Engenheira sofre constrangimento em academia após ser orientada a cobrir top durante treino
Uma engenheira relatou ter passado por uma situação constrangedora em uma academia de São José dos Campos, no interior de São Paulo, durante o fim de semana. Ela foi abordada por uma funcionária da recepção e orientada a vestir uma camiseta para cobrir o top que usava para malhar, com a justificativa de que havia "homens casados" no local e isso seria para a "segurança dela". O episódio ocorreu em uma unidade da John Boy Academia, no bairro Jardim Oswaldo Cruz, e rapidamente ganhou repercussão nas redes sociais, onde internautas questionaram a conduta do estabelecimento.
Relato detalhado da vítima sobre o ocorrido na academia
Em um vídeo compartilhado online, a engenheira Poliana Frigi contou que estava usando um top de academia de uma marca conhecida no mundo fitness quando foi interpelada pela recepcionista. "Ela perguntou se eu estaria de sutiã. Na hora, expliquei que era um top, mostrei o logo e o tecido, mas ela insistiu que pessoas reclamaram porque a alça era muito fina", narrou Poliana. A funcionária então sugeriu que ela se cobrisse, alegando que a presença de outros alunos, incluindo homens casados, tornava a situação inadequada.
Poliana afirmou que ficou em choque com a abordagem e se recusou a colocar uma camiseta, pois considerava o top apropriado para o ambiente. Após o episódio, ela começou a se sentir desconfortável durante o treino, questionando sua própria vestimenta e se expondo a humilhações. "Eu comecei a me olhar no espelho e pensar: será que estou com um top pequeno? Será que está aparecendo alguma coisa? Comecei a me sentir mal", desabafou.
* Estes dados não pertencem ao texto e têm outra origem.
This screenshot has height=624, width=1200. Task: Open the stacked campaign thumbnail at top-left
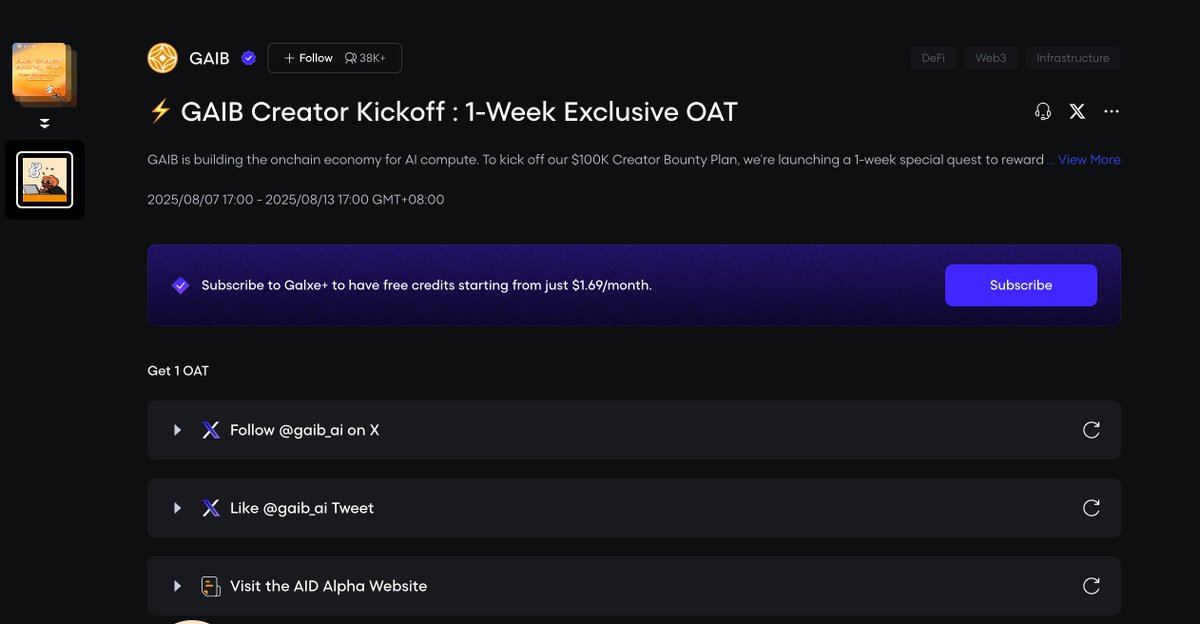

A engenheira ainda tentou voltar à recepção com o namorado para questionar a abordagem e pedir contato do gerente, mas não obteve sucesso. A funcionária teria dito que a conduta foi autorizada pelo gerente e estava dentro dos procedimentos da academia, recusando-se a fornecer mais informações. "Sai de lá estressada, sem querer voltar nunca mais", lamentou Poliana, que criticou a justificativa apresentada: "Até onde vão repreender mulheres pela vestimenta? Parece que o problema sempre vai ser a mulher, e não o ambiente ou o comportamento dos outros".
Advogada explica implicações legais do constrangimento em academias
Para a advogada Raquel Marcondes, situações como a vivida por Poliana podem configurar constrangimento ilegal, especialmente se a abordagem for feita de forma vexatória ou humilhante. "Quando a pessoa vai a uma academia, é esperado que use roupas confortáveis e adequadas para a atividade física, como top e legging. Se alguém é constrangido por isso, pode haver responsabilização legal", explicou a especialista.
Ela destacou que o problema se agrava quando o constrangimento ocorre diante de outras pessoas, podendo gerar repercussões tanto na esfera penal quanto civil. A advogada orientou as vítimas a:
- Registrar o ocorrido com vídeos, mensagens ou testemunhas;
- Formalizar reclamação junto à empresa;
- Procurar órgãos de defesa do consumidor ou a Justiça, se necessário.
Raquel Marcondes também ressaltou que academias podem estabelecer regras de vestimenta, mas essas normas precisam ser claras e informadas previamente aos alunos. "Se não há essa previsão em contrato, e a pessoa está usando uma roupa comum para o ambiente, não é razoável exigir mudança", afirmou. Ela finalizou alertando que imposições sem respaldo legal podem caracterizar infração, com possibilidade de indenização para a vítima.
Posicionamento da academia sobre o caso de constrangimento
Em nota oficial, a John Boy Academia informou que tomou conhecimento do caso e abriu uma apuração interna para investigar os fatos. A empresa afirmou que seu compromisso é manter um ambiente "respeitoso, seguro e acolhedor" para todos os alunos e que está revisando protocolos de atendimento e comunicação, além de promover treinamentos sobre respeito, diversidade e inclusão.
"Entendemos que qualquer situação que possa gerar desconforto deve ser abordada com sensibilidade, cuidado e responsabilidade. Iniciamos imediatamente uma apuração interna para compreender integralmente o ocorrido", diz trecho da nota. A academia também declarou que está tentando contato com a aluna envolvida e pediu desculpas pelo episódio, reconhecendo que erros podem ocorrer, mas reafirmando o compromisso com a melhoria contínua.
Poliana Frigi ainda não registrou o caso na polícia, mas está conversando com uma advogada para decidir como proceder após o ocorrido. O caso continua a gerar debates nas redes sociais sobre discriminação, direitos das mulheres e limites das regras em ambientes privados.